*What needs to be done*
Stop at the line containing "Task: Click the Houses pill button": repeat exactly every line of the entries below from the first up to it, plus that line, with pictures omitted.

_ _ _ _ _

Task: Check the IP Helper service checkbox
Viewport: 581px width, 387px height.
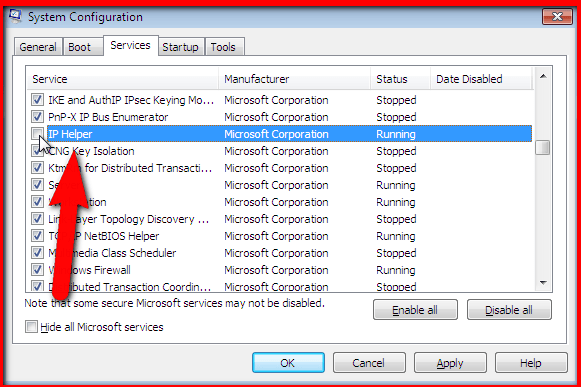Action: pyautogui.click(x=37, y=133)
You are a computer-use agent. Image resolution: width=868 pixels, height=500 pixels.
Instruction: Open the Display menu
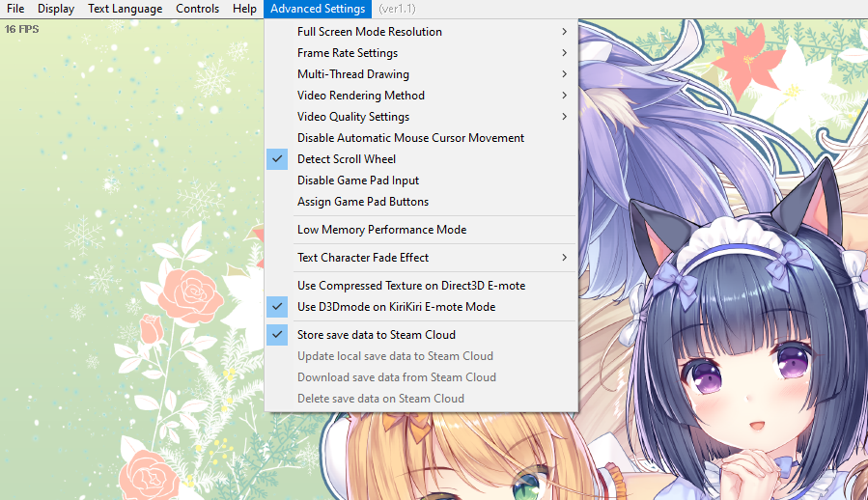point(56,9)
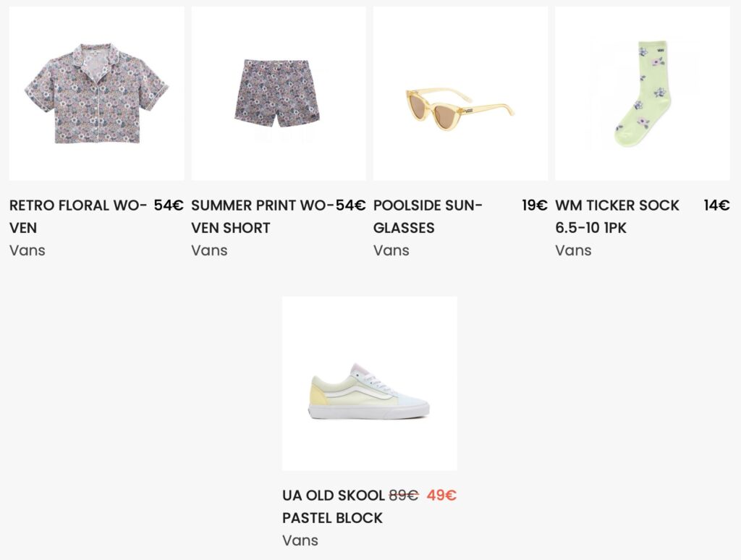This screenshot has height=560, width=741.
Task: Click the 19€ sunglasses price
Action: tap(535, 205)
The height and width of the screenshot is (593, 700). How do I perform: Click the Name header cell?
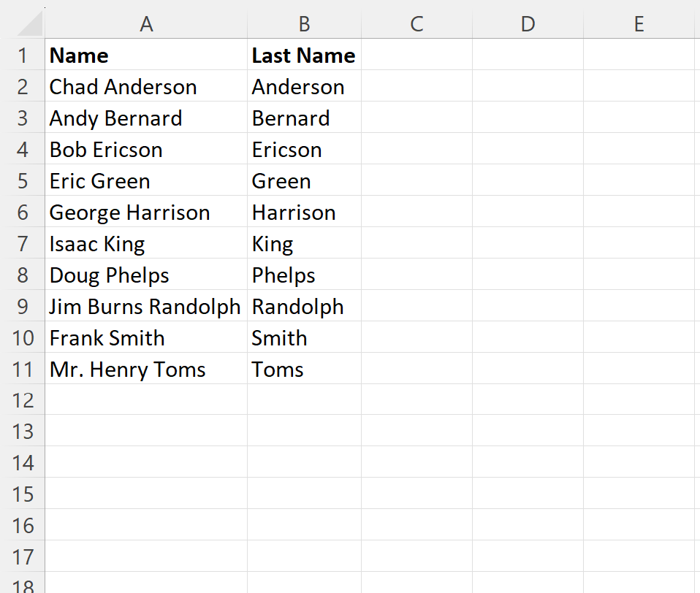[146, 55]
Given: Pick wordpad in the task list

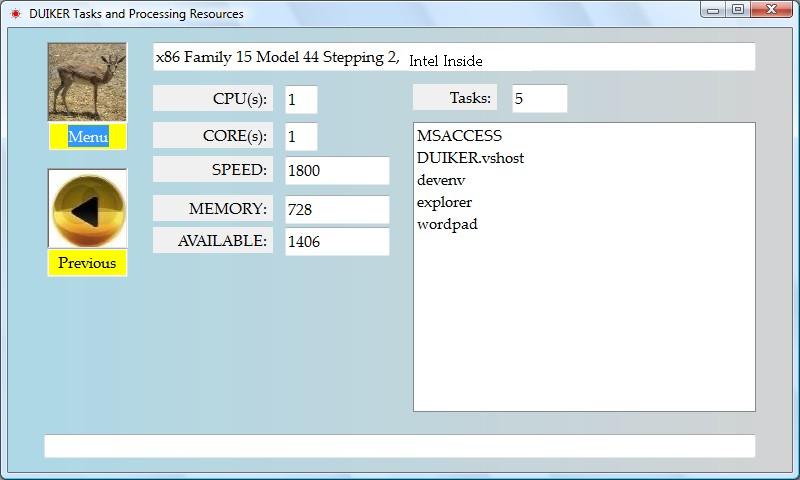Looking at the screenshot, I should tap(447, 224).
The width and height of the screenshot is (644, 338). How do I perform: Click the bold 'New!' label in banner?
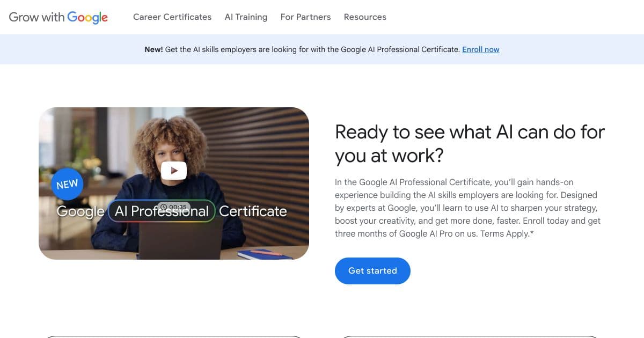pyautogui.click(x=153, y=49)
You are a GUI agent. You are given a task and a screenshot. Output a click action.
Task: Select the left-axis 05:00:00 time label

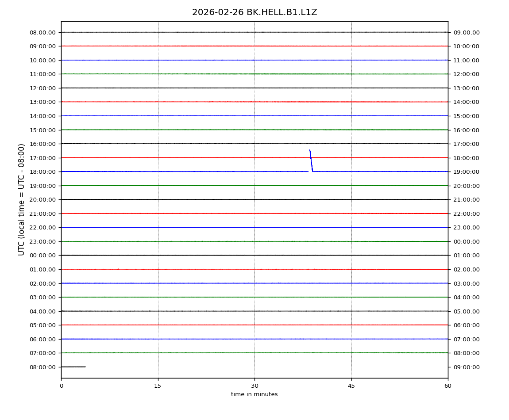coord(42,325)
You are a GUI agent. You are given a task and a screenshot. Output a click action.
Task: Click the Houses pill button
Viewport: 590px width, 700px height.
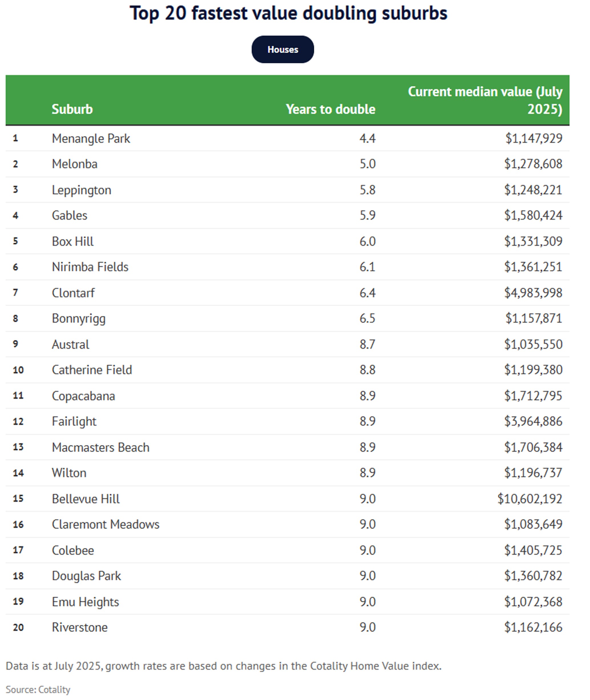[283, 50]
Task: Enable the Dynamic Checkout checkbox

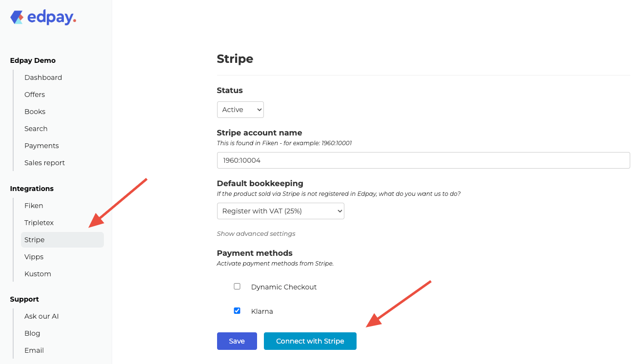Action: click(237, 287)
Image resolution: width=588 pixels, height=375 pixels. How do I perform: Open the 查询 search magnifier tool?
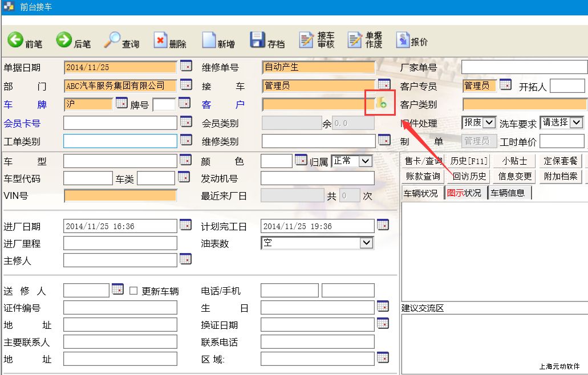(x=112, y=40)
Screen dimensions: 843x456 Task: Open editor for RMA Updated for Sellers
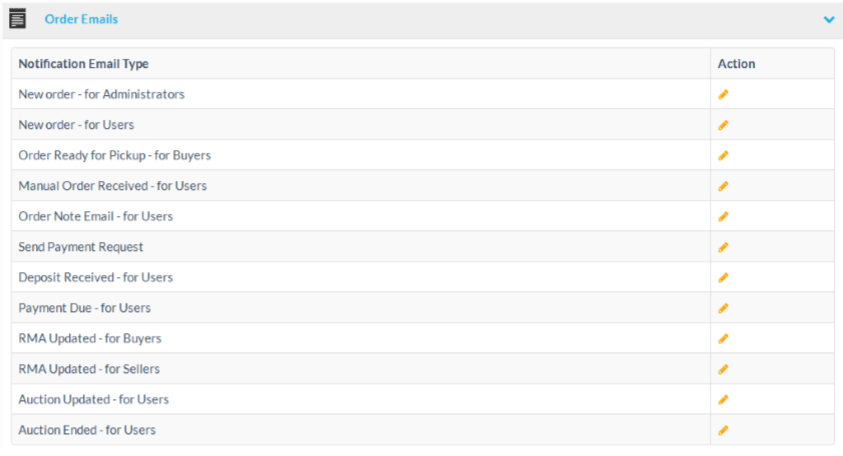(x=723, y=369)
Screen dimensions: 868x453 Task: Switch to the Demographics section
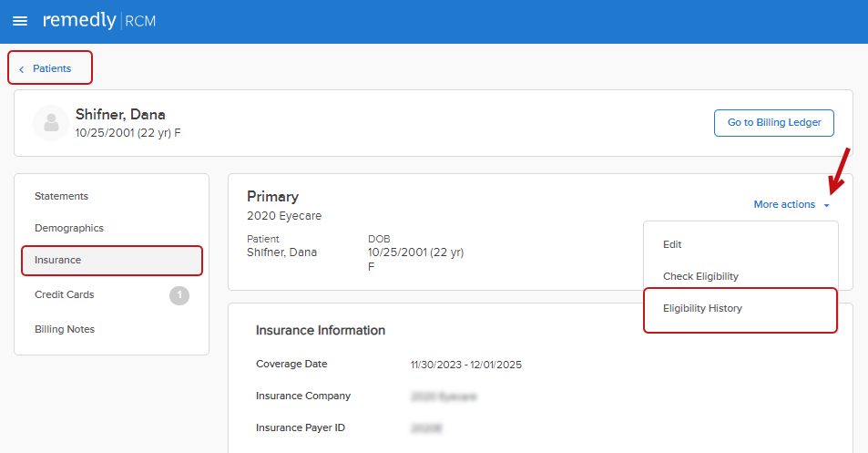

_ _ _ _ _

*Response to the exercise*
Task: Check the IP Helper service checkbox
Viewport: 581px width, 387px height.
Action: pyautogui.click(x=37, y=133)
You are a computer-use agent. Image resolution: width=868 pixels, height=500 pixels.
Instruction: Open the Display menu
point(56,9)
This screenshot has height=560, width=741.
Task: Click the 19€ sunglasses price
Action: tap(535, 205)
The height and width of the screenshot is (593, 700). How do I perform: Click the Name header cell?
[146, 55]
Given: Pick wordpad in the task list

Looking at the screenshot, I should tap(447, 224).
The width and height of the screenshot is (644, 338). How do I perform: Click the bold 'New!' label in banner?
pyautogui.click(x=153, y=49)
You are a GUI agent. You are given a task and a screenshot. Output a click action.
Task: Select the left-axis 05:00:00 time label

coord(42,325)
You are a GUI agent. You are given a task and a screenshot. Output a click action.
Task: Click the Houses pill button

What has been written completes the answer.